=== What you will do ===
The listing below should be reproduced precisely, except for its images.

++++ Data extracts

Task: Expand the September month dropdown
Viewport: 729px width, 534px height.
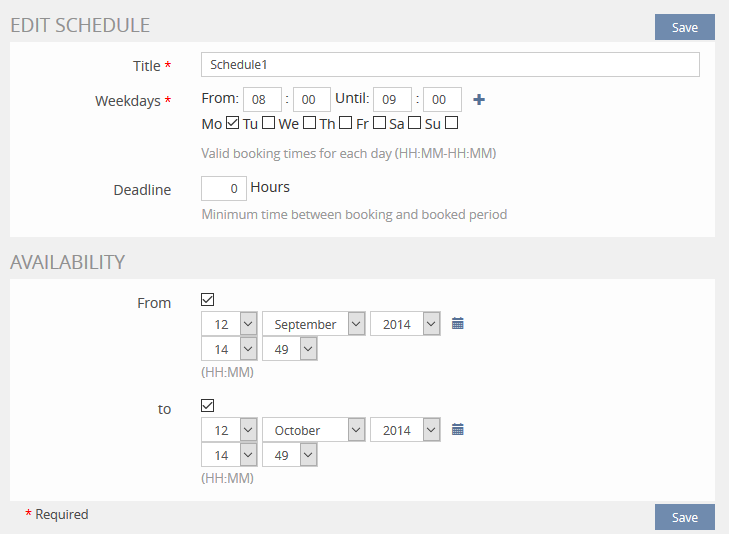Action: [314, 324]
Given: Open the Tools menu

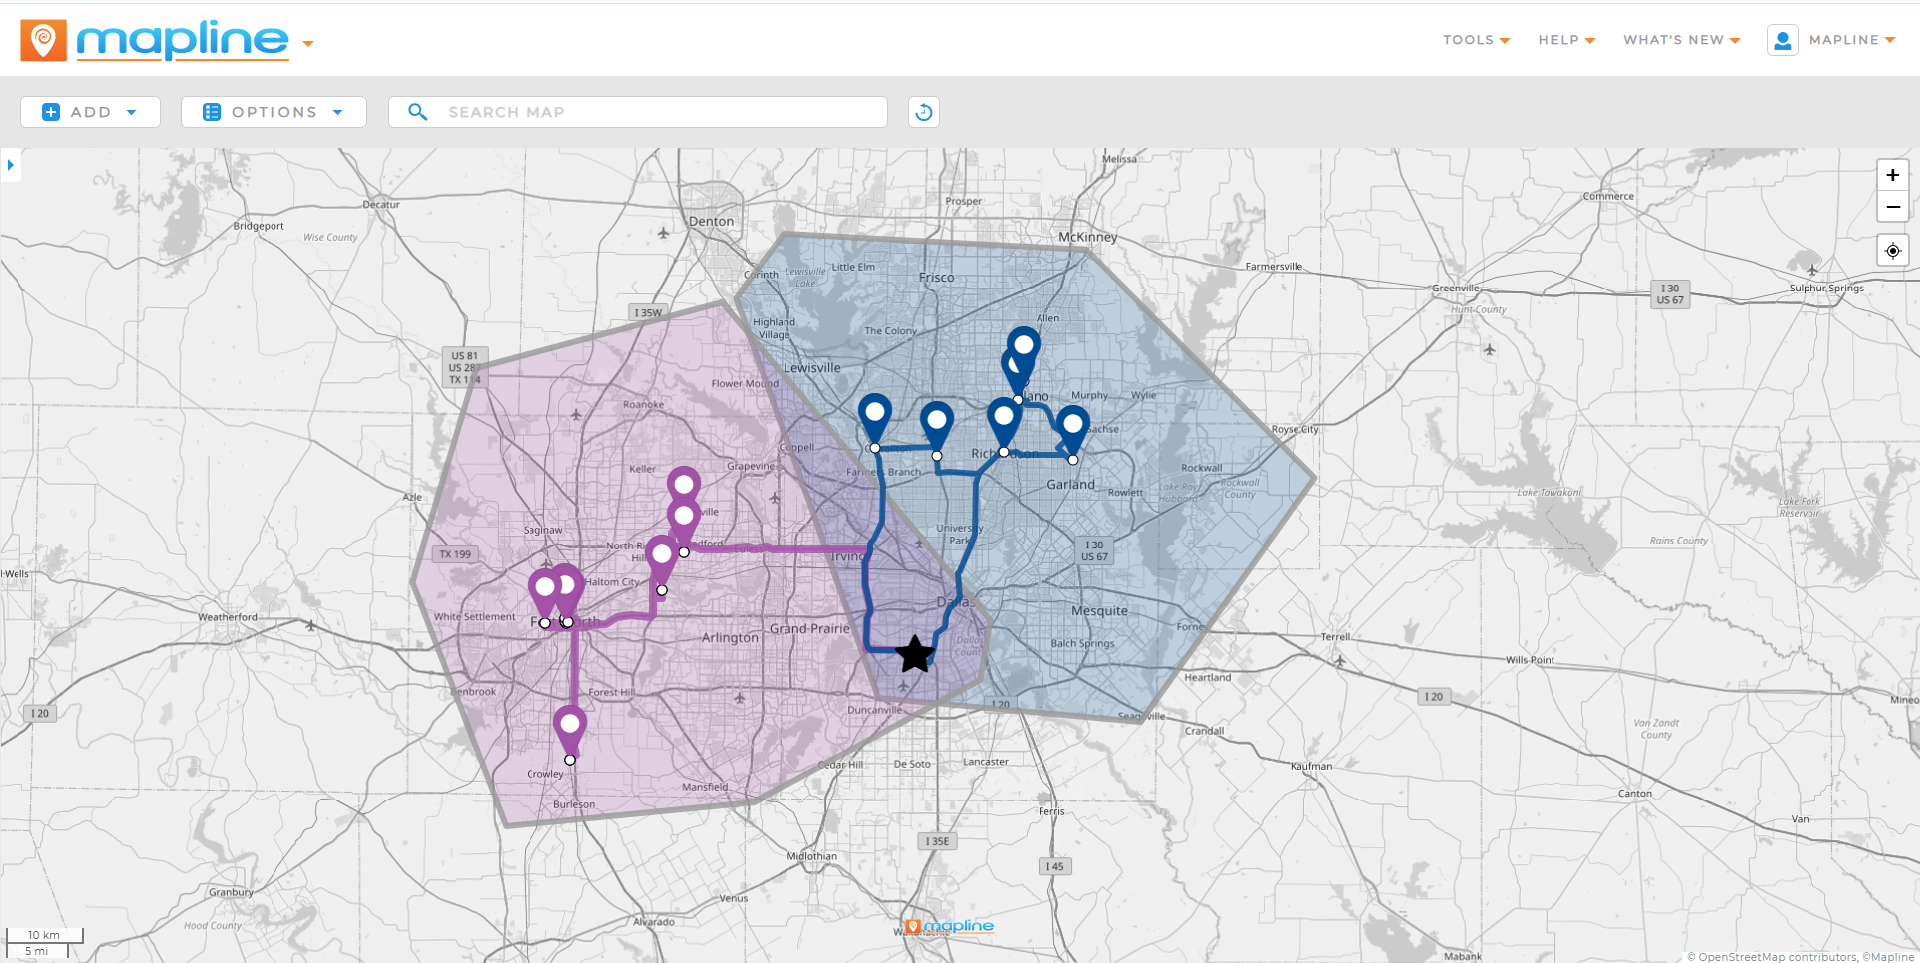Looking at the screenshot, I should click(1476, 40).
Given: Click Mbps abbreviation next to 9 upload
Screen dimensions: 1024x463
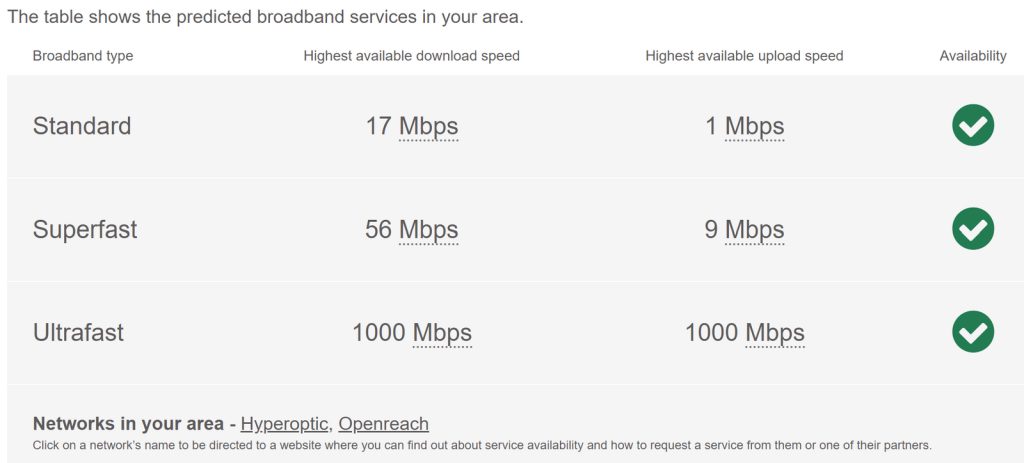Looking at the screenshot, I should point(754,230).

++++++++

=== Your response ===
Task: Expand the September month dropdown
Viewport: 729px width, 534px height.
Action: [314, 324]
Given: Open the Tools menu

Looking at the screenshot, I should click(1476, 40).
Given: Click Mbps abbreviation next to 9 upload
Screen dimensions: 1024x463
Looking at the screenshot, I should point(754,230).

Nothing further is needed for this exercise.